Stored items:
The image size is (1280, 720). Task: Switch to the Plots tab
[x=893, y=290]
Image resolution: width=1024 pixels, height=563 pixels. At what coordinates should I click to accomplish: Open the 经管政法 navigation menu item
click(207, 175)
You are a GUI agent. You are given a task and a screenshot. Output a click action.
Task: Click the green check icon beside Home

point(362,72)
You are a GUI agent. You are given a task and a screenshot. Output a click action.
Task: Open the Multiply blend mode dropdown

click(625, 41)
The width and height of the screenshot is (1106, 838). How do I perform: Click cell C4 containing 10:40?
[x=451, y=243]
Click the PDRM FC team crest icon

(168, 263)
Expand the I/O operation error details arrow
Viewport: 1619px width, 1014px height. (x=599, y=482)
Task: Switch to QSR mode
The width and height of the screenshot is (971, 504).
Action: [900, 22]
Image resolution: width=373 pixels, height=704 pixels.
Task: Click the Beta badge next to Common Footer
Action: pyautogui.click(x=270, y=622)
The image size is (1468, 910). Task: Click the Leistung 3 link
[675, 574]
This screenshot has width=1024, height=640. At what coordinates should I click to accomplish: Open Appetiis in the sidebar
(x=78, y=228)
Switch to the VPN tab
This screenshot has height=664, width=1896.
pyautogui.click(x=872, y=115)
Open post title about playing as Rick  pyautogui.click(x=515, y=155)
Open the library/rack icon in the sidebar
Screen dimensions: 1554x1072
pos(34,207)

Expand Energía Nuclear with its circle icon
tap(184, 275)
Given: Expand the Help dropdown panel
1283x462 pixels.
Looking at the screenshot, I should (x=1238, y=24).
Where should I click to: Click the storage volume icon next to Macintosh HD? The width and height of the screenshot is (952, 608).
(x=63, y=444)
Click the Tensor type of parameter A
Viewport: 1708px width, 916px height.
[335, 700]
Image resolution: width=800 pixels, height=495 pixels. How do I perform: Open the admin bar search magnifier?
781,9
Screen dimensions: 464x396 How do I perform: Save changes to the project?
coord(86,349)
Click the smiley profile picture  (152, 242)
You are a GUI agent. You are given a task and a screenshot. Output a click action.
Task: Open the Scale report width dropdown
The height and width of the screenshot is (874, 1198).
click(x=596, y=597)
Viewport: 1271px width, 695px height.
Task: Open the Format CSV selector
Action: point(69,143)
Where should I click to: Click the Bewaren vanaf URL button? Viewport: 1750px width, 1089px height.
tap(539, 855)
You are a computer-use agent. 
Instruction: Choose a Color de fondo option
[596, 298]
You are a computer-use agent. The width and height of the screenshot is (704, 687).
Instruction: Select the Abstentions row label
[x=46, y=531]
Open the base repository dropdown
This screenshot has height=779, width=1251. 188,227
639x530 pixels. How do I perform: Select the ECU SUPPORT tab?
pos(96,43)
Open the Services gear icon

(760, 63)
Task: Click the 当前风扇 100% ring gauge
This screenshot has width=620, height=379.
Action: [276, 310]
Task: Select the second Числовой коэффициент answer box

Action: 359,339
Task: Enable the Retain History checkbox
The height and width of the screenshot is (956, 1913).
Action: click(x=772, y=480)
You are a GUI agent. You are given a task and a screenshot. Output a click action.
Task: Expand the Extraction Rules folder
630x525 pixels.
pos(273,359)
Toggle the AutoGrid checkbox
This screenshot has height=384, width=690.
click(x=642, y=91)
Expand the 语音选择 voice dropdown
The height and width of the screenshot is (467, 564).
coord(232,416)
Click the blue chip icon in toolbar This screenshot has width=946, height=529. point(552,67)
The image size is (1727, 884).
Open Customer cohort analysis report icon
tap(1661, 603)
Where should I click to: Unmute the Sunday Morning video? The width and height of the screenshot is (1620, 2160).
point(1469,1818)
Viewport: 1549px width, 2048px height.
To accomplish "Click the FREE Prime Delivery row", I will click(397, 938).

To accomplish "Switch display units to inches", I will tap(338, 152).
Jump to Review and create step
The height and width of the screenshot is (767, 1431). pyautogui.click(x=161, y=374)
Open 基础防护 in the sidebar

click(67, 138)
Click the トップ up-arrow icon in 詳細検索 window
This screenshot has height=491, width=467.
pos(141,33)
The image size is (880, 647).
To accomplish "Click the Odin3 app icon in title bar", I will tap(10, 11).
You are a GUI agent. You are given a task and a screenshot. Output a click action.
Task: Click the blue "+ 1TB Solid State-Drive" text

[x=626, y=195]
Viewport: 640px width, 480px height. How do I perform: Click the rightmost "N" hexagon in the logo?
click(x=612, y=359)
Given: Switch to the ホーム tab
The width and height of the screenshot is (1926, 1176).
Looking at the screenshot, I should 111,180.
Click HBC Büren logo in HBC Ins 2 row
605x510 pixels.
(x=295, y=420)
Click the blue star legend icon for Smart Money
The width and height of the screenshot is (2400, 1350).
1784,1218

[WHAT THE TASK ASKS]: Print exactly the lines above from the one with "Screen dimensions: 1554x1072" to the one with "Task: Click the 当前风扇 100% ring gauge", including both.

[ANSWER TO THIS EXERCISE]:
Screen dimensions: 1554x1072
pos(34,207)

Expand Energía Nuclear with its circle icon
tap(184, 275)
Given: Expand the Help dropdown panel
1283x462 pixels.
Looking at the screenshot, I should (x=1238, y=24).
Where should I click to: Click the storage volume icon next to Macintosh HD? The width and height of the screenshot is (952, 608).
(x=63, y=444)
Click the Tensor type of parameter A
Viewport: 1708px width, 916px height.
[335, 700]
Image resolution: width=800 pixels, height=495 pixels. How do I perform: Open the admin bar search magnifier?
781,9
Screen dimensions: 464x396 How do I perform: Save changes to the project?
coord(86,349)
Click the smiley profile picture  (152, 242)
You are a GUI agent. You are given a task and a screenshot. Output a click action.
Task: Open the Scale report width dropdown
The height and width of the screenshot is (874, 1198).
click(x=596, y=597)
Viewport: 1271px width, 695px height.
Task: Open the Format CSV selector
Action: point(69,143)
Where should I click to: Click the Bewaren vanaf URL button? Viewport: 1750px width, 1089px height.
tap(539, 855)
You are a computer-use agent. 
Instruction: Choose a Color de fondo option
[596, 298]
You are a computer-use agent. The width and height of the screenshot is (704, 687).
Instruction: Select the Abstentions row label
[x=46, y=531]
Open the base repository dropdown
This screenshot has height=779, width=1251. 188,227
639x530 pixels. How do I perform: Select the ECU SUPPORT tab?
pos(96,43)
Open the Services gear icon

(760, 63)
Task: Click the 当前风扇 100% ring gauge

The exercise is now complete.